## Assignment
Each record, word for word and stripped of pictures, is what the answer should contain.

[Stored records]
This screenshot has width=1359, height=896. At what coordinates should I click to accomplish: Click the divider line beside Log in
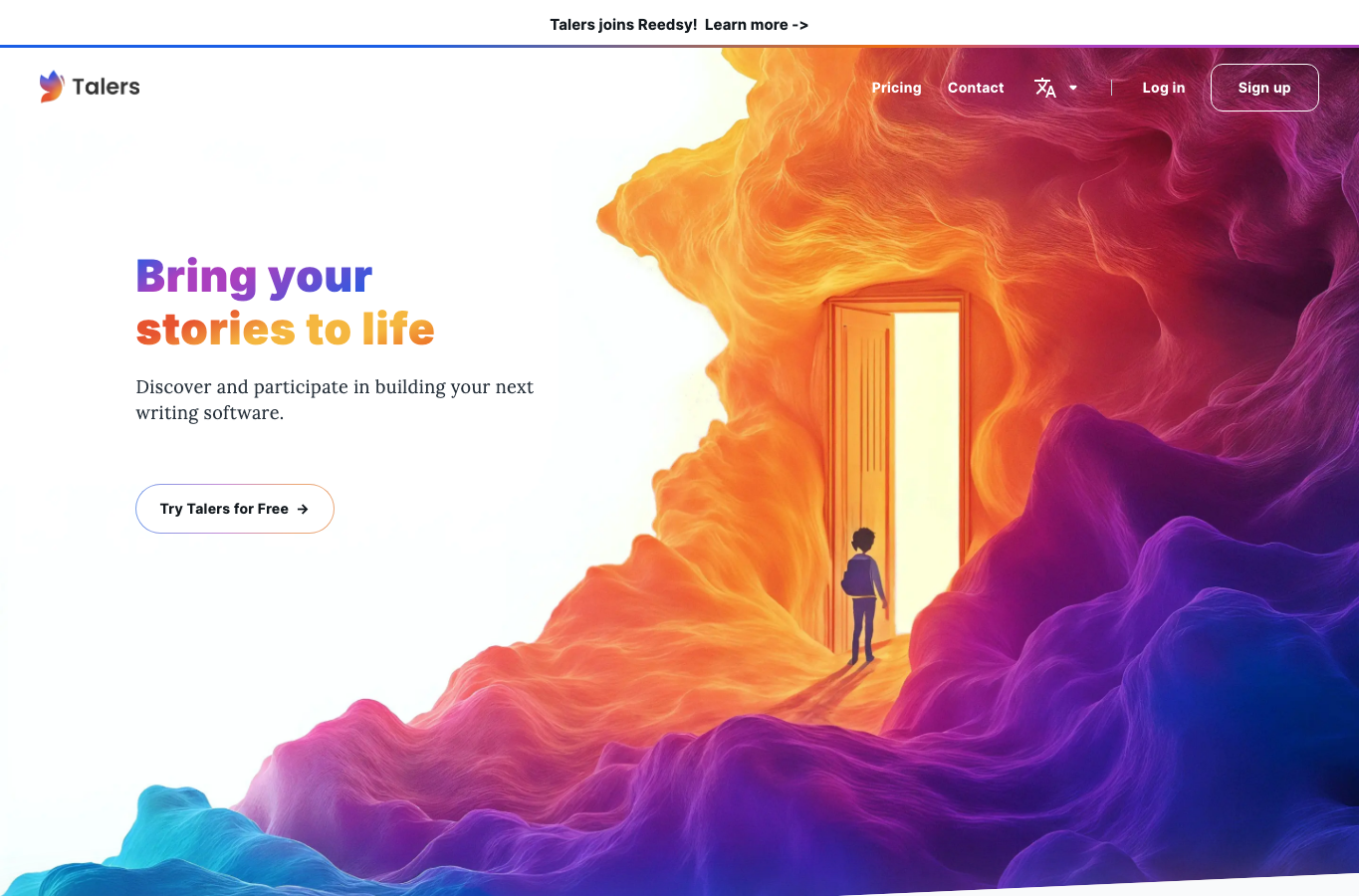[1111, 88]
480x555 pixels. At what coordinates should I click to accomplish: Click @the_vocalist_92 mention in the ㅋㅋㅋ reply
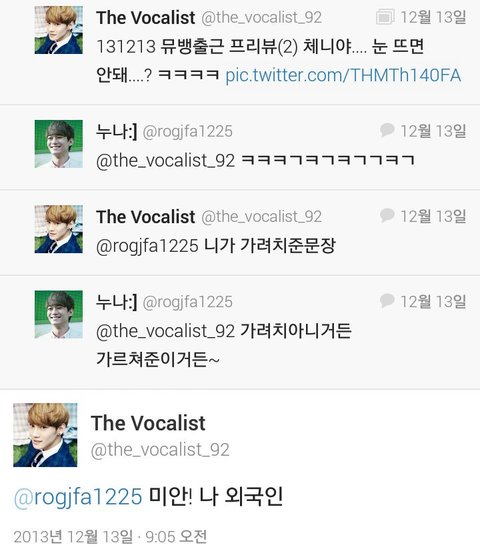click(x=165, y=161)
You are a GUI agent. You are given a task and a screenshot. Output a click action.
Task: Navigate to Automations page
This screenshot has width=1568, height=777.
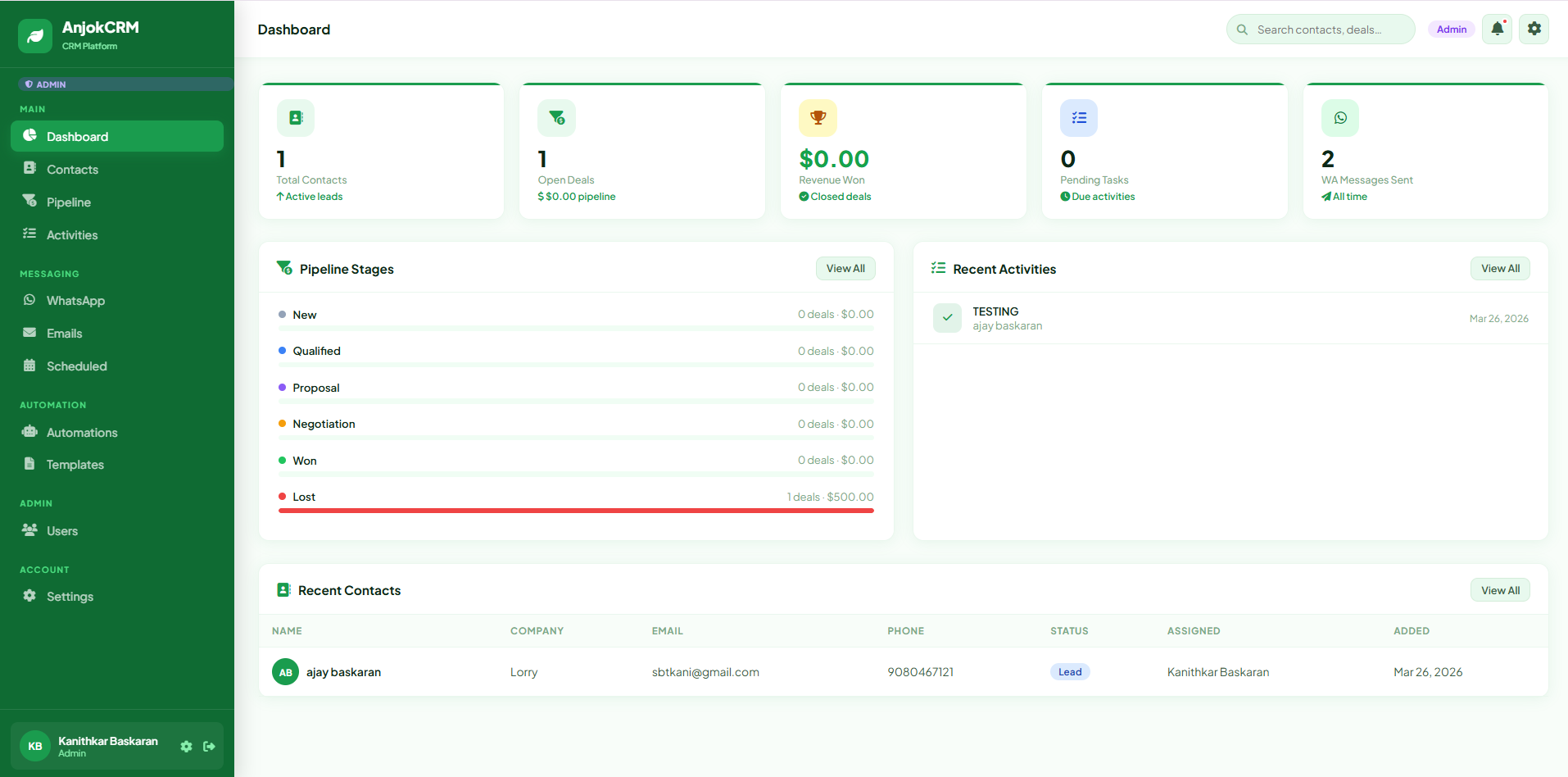tap(82, 433)
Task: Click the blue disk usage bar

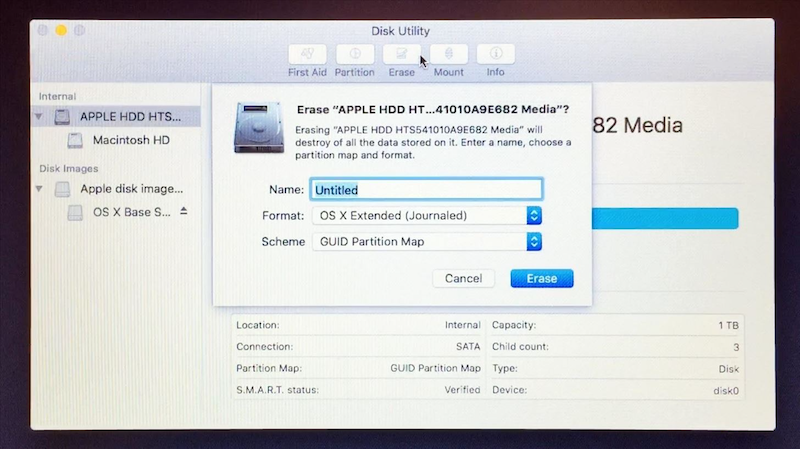Action: pyautogui.click(x=664, y=219)
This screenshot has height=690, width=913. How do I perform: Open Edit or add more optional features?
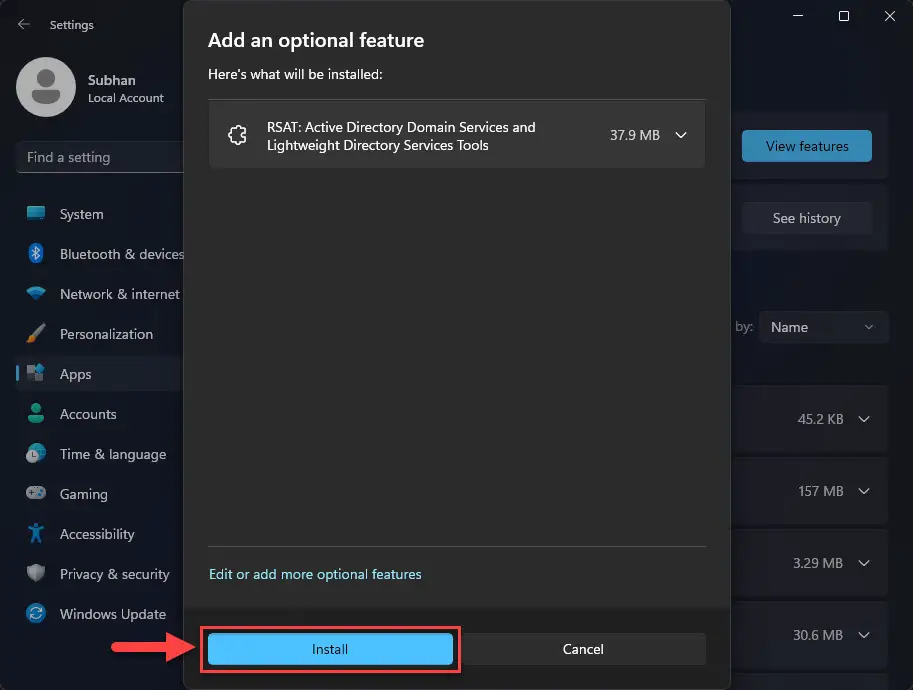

## Problem solution
This screenshot has width=1359, height=896. At what coordinates should I click to accomplish: Click the divider line beside Log in
[1111, 88]
480x555 pixels. At what coordinates should I click to accomplish: Click @the_vocalist_92 mention in the ㅋㅋㅋ reply
click(x=165, y=161)
You are a GUI agent. You are given a task and a screenshot. Output a click action.
Task: Navigate to Automations page
This screenshot has width=1568, height=777.
tap(82, 433)
Task: Click the blue disk usage bar

Action: pyautogui.click(x=664, y=219)
This screenshot has height=690, width=913. How do I perform: Open Edit or add more optional features?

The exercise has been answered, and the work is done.